As the resident 'fire stats nerd....

1. The real infection rate is unknown and unknowable. Many cases are undiagnosed and unreported. My personal SWAG is somewhere around 20% actually get reported, maybe less. Two, possibly three members of my extended family (one being a physician) probably had it, and just toughed it out.

2. Until you know the infection rate, you can't calculate mortality rate. If my SWAG (above) is somewhere near correct, then published mortality rates are inflated 5X. IOW, not good news, but also not as bad as reported.

3. Based on practical experience, intricate forecasting models frequently fail. The IHME model that the government is following is intricate.

4. It's not a terrible assumption to say that the health care system captures a fairly constant percentage of cases. So the number of newly diagnosed cases is probably a decent indicator of true new cases. If you want to accept those assumptions, it's interesting to note that my state, Utah, has been on a linear up-ramp since March 13. The linear trend "broke" yesterday, with a statistically detectable improvement in the number of new cases.
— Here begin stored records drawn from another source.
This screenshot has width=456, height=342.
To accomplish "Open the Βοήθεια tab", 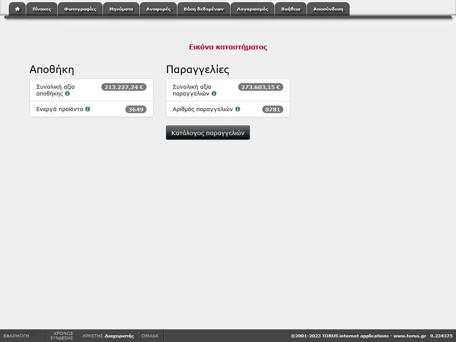I will (x=290, y=9).
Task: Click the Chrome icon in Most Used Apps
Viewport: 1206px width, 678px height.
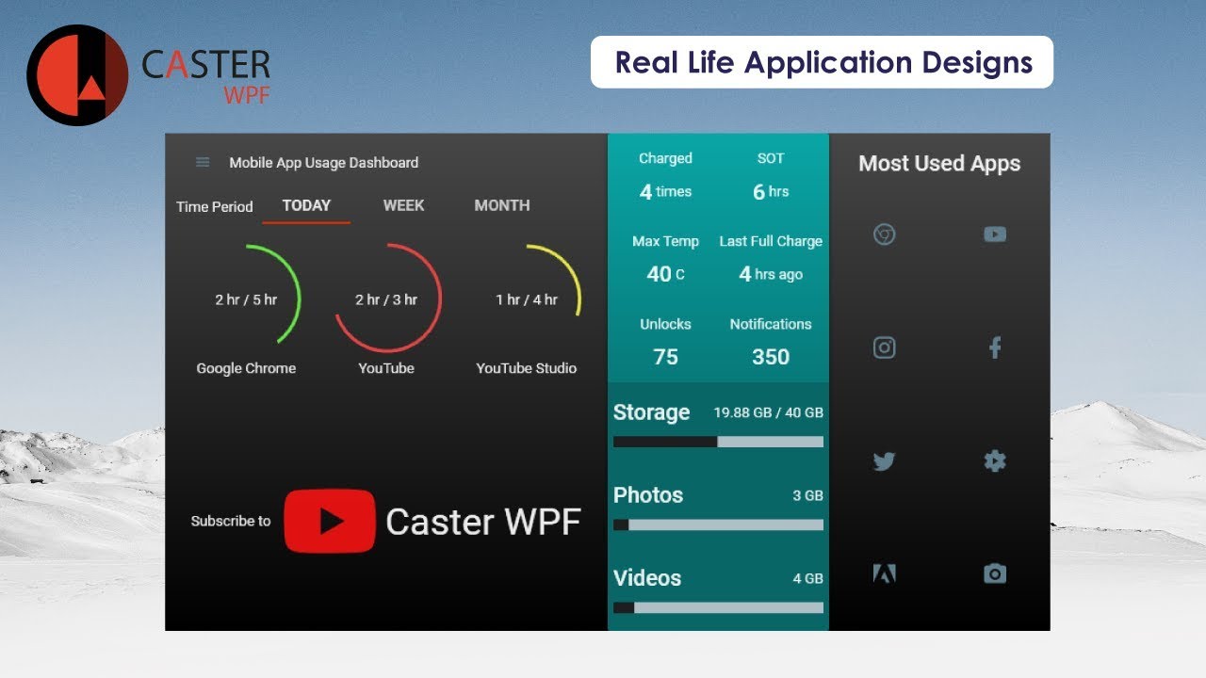Action: coord(884,234)
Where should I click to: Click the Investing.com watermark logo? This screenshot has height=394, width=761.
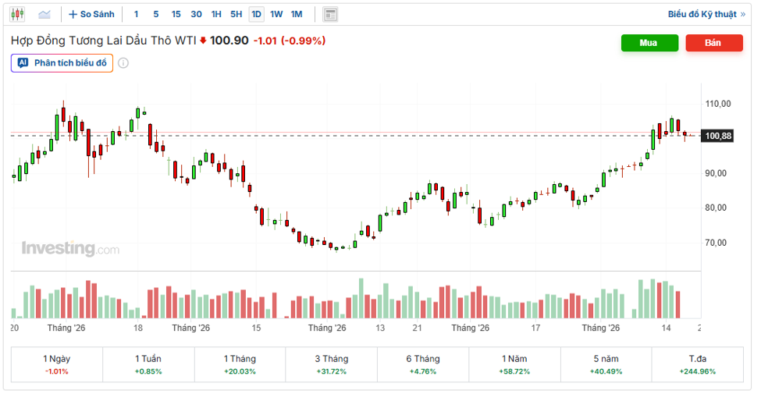[x=70, y=248]
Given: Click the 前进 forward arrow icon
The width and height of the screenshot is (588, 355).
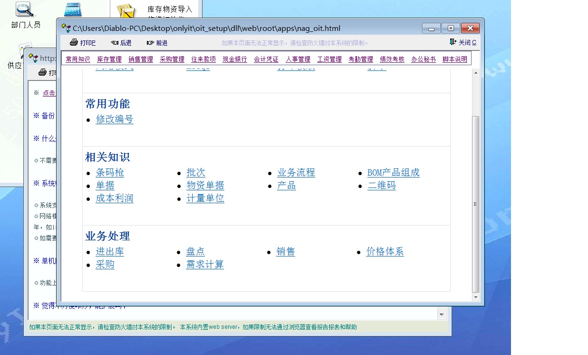Looking at the screenshot, I should point(150,43).
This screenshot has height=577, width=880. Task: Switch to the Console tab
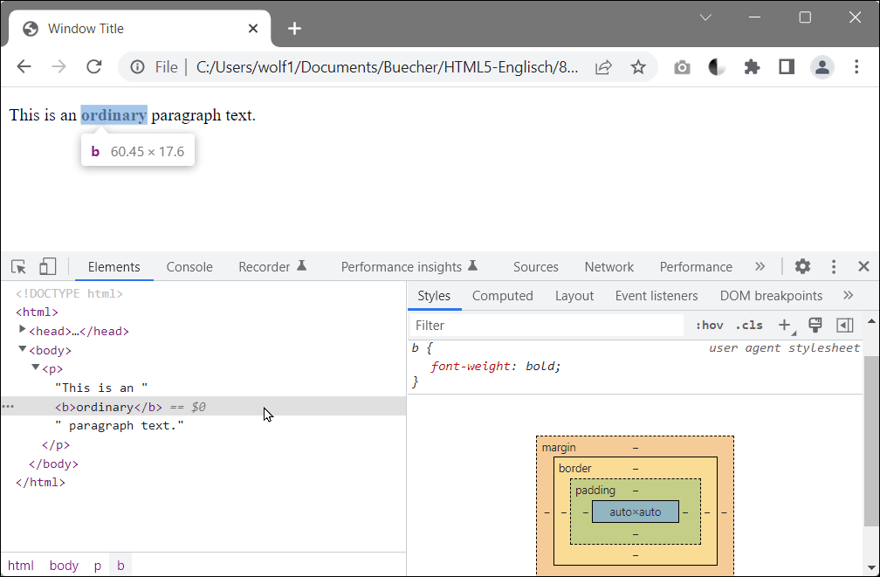pyautogui.click(x=189, y=266)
The curve may have turned, or maybe it was just Sunday, and numbers didn't get fully reported.

5. The Utah data give no indication of the exponential growth assumed in the IHME model.

6. Without divine revelation, we don't know the future, so we have to make the best estimate we can. All statistical models are estimates. Almost all estimates are wrong. However, some are close enough to be useful. When this episode is over, we might have a better idea of how close the estimates were. But by then, they won't any longer be useful for planning purposes.


Be not weary in well doing.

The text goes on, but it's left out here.